> **Document text**:
Hay Dump. A remarkable feature introduced by the War was the Hay Dump. Farmers were put on rations in regard to the hay they required and retained to be used for their cattle, and all the rest was commandeered by the Government for the Army, at fixed prices. It was then trussed, compressed, put on rails, and sent from all parts within a certain range to the Dump at the north of Scrooby, called the Bawtry Dump. The  Dump adjoined the branch line passing from the main G.N. Railway to the New Pits of Messrs. Barber, Walker & Co., at Harworth. Unfortunately, sparks from some of the engines passing set fire to some of the hay, and it was said eighteen stacks, worth £7,500, were burnt. From the Dump, hay was sent either to seaports, to go thence to the seat of war, or to distant railway stations for the horses in war service.

The New Vicarate. The ideal state in the English village is for the squire and the parson to reside in the village, for this is in many ways helpful, but Scrooby has in this respect beenunfortunate. The Bishop of Southwell on the living becoming vacant in 1918 very properly decided to sever the connection with Sutton. The difficulty, however, was that the income belonging to Scrooby living was wretchedly small. Arrangements have been made whereby Viscount Galway, who is now the patron and principal landowner, joins Scrooby Church with the Chaplaincy of Serlby Hall, and the minimum stipend is to be £200 a year. 1920 marks the first appointment. The Ecclesiastical Commissioners are lords of the manor. The Order in Council was dated October 23rd, 1918.

The English Village.The English Village is unlike the village in any other country. It may not be better, but it differs, and go to any other part of the world and you will not see its counterpart. Scrooby is a good example of our country villages. There is the parish church, built centuries ago by the piety of men long past, with its spire, like a finger pointing to the heavens, suggesting to men that there is something in life of higher importance than cows and crops, for man does not live by bread alone, while the sounding bells produce a response in the soul. There are the farmhouses and buildings, stackyards and orchards, cottages with honeysuckle and garden, the land divided by hedges into fields, in which a park-like grass abounds, and studded with trees—oak. ash, elm, sycamore, willow. Cows are grazing, and small flocks of sheep are grouped about; birds are everywhere, and their morning song cheers the lonely worker. The ploughman returns, the cows come home to be milked; the lambs, the pigs, the dogs, all join in an unnoticed chorus as the curling smoke from the cottage chimney dissolves with the changing clouds. It is a picture that settles on the brain of the lad who goes to the distant town, or emigrates to the foreign shore; but, far off, he mentally gazes on that scene, and when occasion offers he will spare no expense to return and look on the old home.

> **Supplied material**:
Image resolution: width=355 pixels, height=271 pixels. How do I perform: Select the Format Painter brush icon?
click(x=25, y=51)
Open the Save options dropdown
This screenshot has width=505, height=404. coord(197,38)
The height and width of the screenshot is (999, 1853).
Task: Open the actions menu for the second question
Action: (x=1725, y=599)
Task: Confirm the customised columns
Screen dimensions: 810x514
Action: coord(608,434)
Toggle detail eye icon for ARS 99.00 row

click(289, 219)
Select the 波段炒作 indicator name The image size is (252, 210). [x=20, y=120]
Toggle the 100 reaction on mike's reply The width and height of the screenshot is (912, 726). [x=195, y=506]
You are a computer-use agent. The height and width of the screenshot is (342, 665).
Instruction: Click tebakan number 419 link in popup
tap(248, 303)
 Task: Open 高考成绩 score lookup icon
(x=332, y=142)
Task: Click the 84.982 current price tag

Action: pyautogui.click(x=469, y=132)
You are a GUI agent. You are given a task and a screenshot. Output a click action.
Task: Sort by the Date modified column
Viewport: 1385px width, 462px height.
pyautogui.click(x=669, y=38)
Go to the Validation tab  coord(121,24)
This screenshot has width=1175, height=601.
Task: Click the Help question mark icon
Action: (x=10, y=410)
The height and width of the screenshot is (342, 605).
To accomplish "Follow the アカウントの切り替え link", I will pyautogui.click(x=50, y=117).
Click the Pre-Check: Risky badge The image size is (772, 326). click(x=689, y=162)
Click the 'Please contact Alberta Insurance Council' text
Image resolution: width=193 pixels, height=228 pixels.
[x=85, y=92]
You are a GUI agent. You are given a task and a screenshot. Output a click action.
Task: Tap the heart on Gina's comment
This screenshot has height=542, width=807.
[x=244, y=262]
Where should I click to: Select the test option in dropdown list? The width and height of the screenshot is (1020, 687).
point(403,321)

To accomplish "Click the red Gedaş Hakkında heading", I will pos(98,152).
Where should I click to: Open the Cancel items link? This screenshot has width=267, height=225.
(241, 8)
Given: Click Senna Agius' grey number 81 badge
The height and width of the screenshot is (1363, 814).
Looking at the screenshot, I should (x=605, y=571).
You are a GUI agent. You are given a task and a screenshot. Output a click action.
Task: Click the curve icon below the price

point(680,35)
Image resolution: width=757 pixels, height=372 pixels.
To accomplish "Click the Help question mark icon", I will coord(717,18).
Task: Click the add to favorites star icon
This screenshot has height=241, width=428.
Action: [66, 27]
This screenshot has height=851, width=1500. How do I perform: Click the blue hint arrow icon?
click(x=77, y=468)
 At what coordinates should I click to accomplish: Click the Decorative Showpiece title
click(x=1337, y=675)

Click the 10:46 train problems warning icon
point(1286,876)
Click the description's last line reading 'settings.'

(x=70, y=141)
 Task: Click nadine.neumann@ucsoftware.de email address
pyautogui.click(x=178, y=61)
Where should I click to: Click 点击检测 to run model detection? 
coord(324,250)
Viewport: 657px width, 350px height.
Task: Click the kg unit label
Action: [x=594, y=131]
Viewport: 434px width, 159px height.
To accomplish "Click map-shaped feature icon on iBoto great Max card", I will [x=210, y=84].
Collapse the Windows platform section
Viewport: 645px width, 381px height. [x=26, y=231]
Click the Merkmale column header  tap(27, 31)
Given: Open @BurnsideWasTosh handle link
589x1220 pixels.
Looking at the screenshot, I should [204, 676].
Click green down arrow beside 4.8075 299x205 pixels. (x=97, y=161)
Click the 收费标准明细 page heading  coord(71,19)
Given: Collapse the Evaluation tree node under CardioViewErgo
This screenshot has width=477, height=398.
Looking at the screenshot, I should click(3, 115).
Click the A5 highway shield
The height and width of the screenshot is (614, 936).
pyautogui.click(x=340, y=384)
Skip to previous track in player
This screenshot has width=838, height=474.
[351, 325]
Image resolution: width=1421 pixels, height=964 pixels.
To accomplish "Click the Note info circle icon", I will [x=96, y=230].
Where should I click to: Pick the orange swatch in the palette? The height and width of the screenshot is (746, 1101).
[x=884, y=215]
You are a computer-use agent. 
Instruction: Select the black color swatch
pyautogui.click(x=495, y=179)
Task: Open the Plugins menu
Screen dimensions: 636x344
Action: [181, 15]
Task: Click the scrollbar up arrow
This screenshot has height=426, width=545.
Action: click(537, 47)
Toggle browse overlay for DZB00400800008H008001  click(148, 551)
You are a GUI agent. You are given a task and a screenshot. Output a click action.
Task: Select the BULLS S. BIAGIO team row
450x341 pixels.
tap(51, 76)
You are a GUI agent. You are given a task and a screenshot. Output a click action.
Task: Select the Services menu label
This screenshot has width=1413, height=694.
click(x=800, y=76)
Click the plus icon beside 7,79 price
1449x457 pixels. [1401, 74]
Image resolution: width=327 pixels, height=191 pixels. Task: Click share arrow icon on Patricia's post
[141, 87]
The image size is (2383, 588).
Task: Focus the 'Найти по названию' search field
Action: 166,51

> **Required action 1**: Copy the stretch of the Scrooby text from "The New Vicarate." through "October 23rd, 1918." word for word.
> **Required action 2**: Pick up the Scrooby text after its final sentence and keep writing it.
The rows are separate material and are not part of the Scrooby text.

> **Final answer 1**:
The New Vicarate. The ideal state in the English village is for the squire and the parson to reside in the village, for this is in many ways helpful, but Scrooby has in this respect beenunfortunate. The Bishop of Southwell on the living becoming vacant in 1918 very properly decided to sever the connection with Sutton. The difficulty, however, was that the income belonging to Scrooby living was wretchedly small. Arrangements have been made whereby Viscount Galway, who is now the patron and principal landowner, joins Scrooby Church with the Chaplaincy of Serlby Hall, and the minimum stipend is to be £200 a year. 1920 marks the first appointment. The Ecclesiastical Commissioners are lords of the manor. The Order in Council was dated October 23rd, 1918.

> **Final answer 2**:
A Model Village. A large modern Colliery, such as Harworth, finds  employment  for  something like  four thousand to five thousand hands, and with  such an influx of workers into what was hitherto a quiet rural area, will bring with it the necessity for extensive building. With this object in view, the Colliery Company has acquired three hundred and fifty acres of land at Plumtree, where fourteen hundred houses are to be built, and no doubt this number will be added to as the number of employees increases. Plumtree town is mentioned earlier in this paper as existing nearly 750 years ago, but that term referred to a group of cottages long since passed away, now apparently likely to be replaced by houses differing very greatly in number and quality.

Dates. A word of caution with regard to the dates of items relating to three hundred years ago is necessary. New Style, introduced since that time, makes a difference of ten or eleven days, and the year which commenced on March 25th occasioned events occurring before that day to be dated as if in the previous year.